Single by Shakira
- Released: 25 September 2024
- Genre: Afrobeats; shatta;
- Length: 3:35
- Label: Sony Latin
- Songwriters: Shakira; Keityn; Édgar Barrera; Bizarrap;
- Producers: Shakira; AC;

Shakira singles chronology
| "(Entre Paréntesis)" (2024) | "Soltera" (2024) | "Bésame" (2025) |

Music video
- "Soltera" on YouTube

= Soltera (Shakira song) =

2024 single by Shakira

"Soltera" (Single) is a song by Colombian singer-songwriter Shakira. It was released through Sony Music Latin on 25 September 2024.

== Background ==
On 22 March 2024, Shakira released her twelfth studio album, Las Mujeres Ya No Lloran. On 13 June 2024, she revealed in an interview for Rolling Stone that "there are some songs we have lying around" from the album sessions and that "it's not a new album, but let's say I have a new project".
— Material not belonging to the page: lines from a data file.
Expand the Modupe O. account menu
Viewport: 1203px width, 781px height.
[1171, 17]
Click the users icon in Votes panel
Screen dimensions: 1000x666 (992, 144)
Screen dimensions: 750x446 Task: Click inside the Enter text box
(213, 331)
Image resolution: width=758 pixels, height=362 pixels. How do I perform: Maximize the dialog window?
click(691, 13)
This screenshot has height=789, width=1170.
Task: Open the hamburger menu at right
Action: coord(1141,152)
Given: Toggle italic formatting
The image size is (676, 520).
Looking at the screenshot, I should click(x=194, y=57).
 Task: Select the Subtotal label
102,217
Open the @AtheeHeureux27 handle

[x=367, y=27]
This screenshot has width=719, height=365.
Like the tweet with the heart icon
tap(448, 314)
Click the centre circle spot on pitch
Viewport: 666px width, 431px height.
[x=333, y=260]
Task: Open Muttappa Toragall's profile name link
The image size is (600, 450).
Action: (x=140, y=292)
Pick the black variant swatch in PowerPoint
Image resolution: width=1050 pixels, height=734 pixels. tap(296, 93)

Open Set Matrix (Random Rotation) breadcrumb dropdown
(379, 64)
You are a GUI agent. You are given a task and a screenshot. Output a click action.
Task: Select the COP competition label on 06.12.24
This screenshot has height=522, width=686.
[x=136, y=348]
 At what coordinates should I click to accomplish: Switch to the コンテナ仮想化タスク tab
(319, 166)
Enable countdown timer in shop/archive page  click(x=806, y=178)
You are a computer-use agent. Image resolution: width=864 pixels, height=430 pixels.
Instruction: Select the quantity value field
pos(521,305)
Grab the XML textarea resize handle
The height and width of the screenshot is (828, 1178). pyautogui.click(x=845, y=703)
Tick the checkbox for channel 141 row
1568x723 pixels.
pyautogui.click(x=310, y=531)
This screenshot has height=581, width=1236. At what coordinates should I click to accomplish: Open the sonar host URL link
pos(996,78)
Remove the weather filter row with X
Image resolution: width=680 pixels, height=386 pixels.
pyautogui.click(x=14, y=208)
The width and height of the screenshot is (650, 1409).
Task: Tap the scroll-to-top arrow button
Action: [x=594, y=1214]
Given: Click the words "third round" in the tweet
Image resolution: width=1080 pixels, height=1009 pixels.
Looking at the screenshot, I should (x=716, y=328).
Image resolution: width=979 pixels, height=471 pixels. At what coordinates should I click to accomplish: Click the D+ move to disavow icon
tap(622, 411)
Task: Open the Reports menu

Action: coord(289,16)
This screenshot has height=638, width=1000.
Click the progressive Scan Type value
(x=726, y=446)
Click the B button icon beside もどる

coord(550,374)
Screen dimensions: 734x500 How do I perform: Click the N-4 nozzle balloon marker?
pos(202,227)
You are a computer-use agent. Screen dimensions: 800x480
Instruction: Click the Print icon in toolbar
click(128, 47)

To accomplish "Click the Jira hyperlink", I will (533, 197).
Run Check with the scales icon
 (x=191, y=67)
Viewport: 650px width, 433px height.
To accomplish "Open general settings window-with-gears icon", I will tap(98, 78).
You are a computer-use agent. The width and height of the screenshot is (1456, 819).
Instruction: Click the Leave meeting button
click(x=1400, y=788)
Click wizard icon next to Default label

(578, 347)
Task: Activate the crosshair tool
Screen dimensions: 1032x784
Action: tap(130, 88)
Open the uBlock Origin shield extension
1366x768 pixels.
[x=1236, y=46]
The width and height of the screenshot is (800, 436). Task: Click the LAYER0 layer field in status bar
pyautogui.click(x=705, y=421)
On 14 September 2024, Shakira was seen filming a music video at LIV nightclub in Miami, Florida. On 20 September, she revealed the single's release date and cover art featuring herself partying with Anitta, Danna Paola, Lele Pons.

"Soltera" is a afrobeats and tropical-pop song with notes of kizomba and calypso rhythms.

== Music video ==
The music video was directed by Jaume de la Iguana. Its cinematography was handled by Rafa Lluch. It features Anitta, Danna Paola, Karolína Kurková, Lele Pons, Natti Natasha, Winnie Harlow, Bizarrap and Harry Jowsey.

== Reception ==
Lizzette Vela from e-consulta.com commented that the song "promises to be a hymn of feminine liberty and empowerment", continuing how Shakira "invites people to celebrate independence and challenges critics of her personal life" in the lyrics.

Chris Malone Mendez of Forbes described the song as a "spiritual successor" to "Bzrp Music Sessions, Vol. 53", because the singer sang about "having the right to behave badly and have a good time, celebrating being free and doing as she pleases, and enjoying living a single life".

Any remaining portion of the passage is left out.